TASK DIRECTIONS:
The reply to the records below should contain exactly the lines from the line with "Футболка STIK c длинным рукавом SKU242029 (р.М) (198, 1916)" through the line with "[Футболка STIK c коротким", and nothing besides.

INPUT RECORDS:
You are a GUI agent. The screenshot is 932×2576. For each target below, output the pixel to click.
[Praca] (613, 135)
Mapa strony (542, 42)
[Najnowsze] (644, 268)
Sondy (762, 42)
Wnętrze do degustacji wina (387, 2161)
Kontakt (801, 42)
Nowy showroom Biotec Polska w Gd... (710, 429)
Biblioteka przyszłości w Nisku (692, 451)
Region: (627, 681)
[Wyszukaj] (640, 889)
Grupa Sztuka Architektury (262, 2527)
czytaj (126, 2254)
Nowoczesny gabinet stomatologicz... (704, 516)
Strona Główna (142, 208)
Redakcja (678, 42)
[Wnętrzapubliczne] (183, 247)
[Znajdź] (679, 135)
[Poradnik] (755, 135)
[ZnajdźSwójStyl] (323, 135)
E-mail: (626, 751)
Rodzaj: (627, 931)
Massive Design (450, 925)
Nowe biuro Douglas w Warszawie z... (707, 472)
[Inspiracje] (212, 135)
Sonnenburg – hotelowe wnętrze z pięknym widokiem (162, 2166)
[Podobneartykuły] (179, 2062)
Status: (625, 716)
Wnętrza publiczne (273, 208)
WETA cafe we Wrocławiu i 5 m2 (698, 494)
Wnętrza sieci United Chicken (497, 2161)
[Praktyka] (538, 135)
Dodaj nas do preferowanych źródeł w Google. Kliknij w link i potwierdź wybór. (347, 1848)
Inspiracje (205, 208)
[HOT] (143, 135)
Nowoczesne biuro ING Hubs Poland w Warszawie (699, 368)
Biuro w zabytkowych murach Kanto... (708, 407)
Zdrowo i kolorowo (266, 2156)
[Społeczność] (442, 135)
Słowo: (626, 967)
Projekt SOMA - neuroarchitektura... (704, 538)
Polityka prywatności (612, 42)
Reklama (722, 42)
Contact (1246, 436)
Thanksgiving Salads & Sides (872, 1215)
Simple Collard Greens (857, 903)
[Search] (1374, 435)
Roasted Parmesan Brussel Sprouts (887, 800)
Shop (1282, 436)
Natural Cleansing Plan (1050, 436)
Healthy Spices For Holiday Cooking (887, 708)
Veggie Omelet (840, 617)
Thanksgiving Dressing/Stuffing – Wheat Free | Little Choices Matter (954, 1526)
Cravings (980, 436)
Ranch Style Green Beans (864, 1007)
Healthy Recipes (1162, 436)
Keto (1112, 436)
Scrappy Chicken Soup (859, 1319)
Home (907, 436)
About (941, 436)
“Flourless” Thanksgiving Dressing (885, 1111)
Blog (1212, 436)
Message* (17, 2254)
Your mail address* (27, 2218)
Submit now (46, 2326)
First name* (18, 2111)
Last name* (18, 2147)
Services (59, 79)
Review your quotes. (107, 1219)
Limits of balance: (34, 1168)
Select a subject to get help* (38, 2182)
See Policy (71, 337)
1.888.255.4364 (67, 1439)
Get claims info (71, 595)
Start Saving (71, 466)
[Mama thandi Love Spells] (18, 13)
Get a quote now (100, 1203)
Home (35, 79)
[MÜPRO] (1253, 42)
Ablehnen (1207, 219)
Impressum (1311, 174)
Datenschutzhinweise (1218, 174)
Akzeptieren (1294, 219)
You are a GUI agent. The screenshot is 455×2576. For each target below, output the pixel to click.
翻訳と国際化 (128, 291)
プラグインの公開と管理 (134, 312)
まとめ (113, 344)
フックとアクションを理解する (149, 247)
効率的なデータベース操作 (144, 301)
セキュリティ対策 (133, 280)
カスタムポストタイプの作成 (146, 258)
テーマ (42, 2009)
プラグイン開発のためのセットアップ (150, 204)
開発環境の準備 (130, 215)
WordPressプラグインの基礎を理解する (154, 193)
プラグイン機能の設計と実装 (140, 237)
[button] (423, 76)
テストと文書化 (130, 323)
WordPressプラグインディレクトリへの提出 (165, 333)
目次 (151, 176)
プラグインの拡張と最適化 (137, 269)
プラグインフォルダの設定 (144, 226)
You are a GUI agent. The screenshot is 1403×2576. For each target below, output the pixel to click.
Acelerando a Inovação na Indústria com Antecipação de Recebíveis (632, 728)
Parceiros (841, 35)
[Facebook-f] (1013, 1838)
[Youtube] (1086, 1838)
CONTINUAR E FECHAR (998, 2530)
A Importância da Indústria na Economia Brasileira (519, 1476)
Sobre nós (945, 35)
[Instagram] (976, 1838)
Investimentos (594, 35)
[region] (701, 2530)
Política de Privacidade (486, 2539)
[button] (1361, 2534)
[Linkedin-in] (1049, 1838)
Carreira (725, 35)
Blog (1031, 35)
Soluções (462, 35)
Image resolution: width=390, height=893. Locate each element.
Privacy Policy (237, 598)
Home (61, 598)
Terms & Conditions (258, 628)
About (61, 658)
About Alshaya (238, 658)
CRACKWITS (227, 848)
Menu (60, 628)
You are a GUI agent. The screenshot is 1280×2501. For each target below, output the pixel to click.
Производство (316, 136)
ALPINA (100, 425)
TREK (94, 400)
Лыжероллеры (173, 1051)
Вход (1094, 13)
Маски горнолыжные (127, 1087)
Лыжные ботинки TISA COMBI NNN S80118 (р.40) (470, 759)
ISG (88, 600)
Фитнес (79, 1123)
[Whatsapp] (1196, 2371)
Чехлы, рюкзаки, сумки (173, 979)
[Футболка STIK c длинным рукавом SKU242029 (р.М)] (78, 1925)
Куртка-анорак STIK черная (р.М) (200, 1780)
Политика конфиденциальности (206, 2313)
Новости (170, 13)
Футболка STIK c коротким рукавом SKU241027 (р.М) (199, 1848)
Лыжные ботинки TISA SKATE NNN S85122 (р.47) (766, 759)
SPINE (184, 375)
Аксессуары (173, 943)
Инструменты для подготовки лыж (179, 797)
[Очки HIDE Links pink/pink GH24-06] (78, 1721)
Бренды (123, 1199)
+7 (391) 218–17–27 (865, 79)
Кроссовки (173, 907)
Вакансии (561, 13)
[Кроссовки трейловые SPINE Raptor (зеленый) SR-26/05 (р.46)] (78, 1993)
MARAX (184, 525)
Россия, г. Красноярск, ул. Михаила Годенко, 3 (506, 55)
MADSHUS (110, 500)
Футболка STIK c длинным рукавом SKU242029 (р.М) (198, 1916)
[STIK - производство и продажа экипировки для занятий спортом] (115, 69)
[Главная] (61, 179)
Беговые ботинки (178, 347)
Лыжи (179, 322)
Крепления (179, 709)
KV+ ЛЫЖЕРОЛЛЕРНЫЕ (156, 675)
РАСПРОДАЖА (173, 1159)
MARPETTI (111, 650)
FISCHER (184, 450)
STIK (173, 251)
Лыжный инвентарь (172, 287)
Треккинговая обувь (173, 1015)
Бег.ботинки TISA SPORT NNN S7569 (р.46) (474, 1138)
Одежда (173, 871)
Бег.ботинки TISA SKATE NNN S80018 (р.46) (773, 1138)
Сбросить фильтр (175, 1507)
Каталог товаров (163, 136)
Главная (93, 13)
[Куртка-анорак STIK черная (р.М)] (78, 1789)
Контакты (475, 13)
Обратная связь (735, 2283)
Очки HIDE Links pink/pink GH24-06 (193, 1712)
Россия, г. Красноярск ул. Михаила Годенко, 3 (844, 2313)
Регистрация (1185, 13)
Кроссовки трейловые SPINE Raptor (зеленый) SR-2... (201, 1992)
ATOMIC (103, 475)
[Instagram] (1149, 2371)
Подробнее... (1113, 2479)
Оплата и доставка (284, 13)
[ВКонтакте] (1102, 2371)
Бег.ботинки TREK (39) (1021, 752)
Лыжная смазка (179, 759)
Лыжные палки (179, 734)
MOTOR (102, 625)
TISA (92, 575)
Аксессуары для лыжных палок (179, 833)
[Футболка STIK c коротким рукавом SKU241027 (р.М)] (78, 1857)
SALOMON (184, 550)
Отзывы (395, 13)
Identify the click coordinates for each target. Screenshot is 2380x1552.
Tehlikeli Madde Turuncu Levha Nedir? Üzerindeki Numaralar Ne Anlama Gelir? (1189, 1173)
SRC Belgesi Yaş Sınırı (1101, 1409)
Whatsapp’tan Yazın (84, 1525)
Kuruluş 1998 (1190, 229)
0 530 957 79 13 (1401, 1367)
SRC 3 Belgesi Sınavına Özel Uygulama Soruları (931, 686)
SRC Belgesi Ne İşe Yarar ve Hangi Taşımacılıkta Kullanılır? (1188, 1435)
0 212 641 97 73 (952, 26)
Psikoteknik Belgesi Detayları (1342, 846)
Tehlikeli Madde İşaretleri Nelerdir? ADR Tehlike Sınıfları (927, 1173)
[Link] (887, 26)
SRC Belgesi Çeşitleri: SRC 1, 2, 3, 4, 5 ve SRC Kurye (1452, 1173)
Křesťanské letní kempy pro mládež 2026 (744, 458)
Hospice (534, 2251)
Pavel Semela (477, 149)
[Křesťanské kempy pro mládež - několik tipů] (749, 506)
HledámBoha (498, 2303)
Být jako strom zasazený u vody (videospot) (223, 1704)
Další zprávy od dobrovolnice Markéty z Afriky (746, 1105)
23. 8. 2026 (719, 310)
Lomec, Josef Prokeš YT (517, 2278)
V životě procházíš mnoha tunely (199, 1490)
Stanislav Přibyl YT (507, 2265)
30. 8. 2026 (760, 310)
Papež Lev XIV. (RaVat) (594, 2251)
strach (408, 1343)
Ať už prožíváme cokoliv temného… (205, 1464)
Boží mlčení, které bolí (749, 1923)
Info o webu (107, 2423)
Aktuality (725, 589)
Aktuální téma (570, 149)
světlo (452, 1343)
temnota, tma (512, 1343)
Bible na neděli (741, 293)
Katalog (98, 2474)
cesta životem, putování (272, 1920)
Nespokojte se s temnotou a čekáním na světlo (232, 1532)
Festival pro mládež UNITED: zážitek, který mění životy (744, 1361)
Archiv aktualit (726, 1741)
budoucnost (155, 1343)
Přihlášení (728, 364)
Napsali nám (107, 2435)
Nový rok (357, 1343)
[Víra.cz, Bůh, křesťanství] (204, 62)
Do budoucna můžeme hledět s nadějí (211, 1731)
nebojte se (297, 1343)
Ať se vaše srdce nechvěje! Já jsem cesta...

WRITTEN ANSWER:
Футболка STIK c длинным рукавом SKU242029 (р.М) (198, 1916)
[STIK - производство и продажа экипировки для занятий спортом] (115, 69)
[Главная] (61, 179)
Беговые ботинки (178, 347)
Лыжи (179, 322)
Крепления (179, 709)
KV+ ЛЫЖЕРОЛЛЕРНЫЕ (156, 675)
РАСПРОДАЖА (173, 1159)
MARPETTI (111, 650)
FISCHER (184, 450)
STIK (173, 251)
Лыжный инвентарь (172, 287)
Треккинговая обувь (173, 1015)
Бег.ботинки TISA SPORT NNN S7569 (р.46) (474, 1138)
Одежда (173, 871)
Бег.ботинки TISA SKATE NNN S80018 (р.46) (773, 1138)
Сбросить фильтр (175, 1507)
Каталог товаров (163, 136)
Главная (93, 13)
[Куртка-анорак STIK черная (р.М)] (78, 1789)
Контакты (475, 13)
Обратная связь (735, 2283)
Очки HIDE Links pink/pink GH24-06 (193, 1712)
Россия, г. Красноярск ул. Михаила Годенко, 3 (844, 2313)
Регистрация (1185, 13)
Кроссовки трейловые SPINE Raptor (зеленый) SR-2... (201, 1992)
ATOMIC (103, 475)
[Instagram] (1149, 2371)
Подробнее... (1113, 2479)
Оплата и доставка (284, 13)
[ВКонтакте] (1102, 2371)
Бег.ботинки TREK (39) (1021, 752)
Лыжная смазка (179, 759)
Лыжные палки (179, 734)
MOTOR (102, 625)
TISA (92, 575)
Аксессуары для лыжных палок (179, 833)
[Футболка STIK c коротким рукавом SKU241027 (р.М)] (78, 1857)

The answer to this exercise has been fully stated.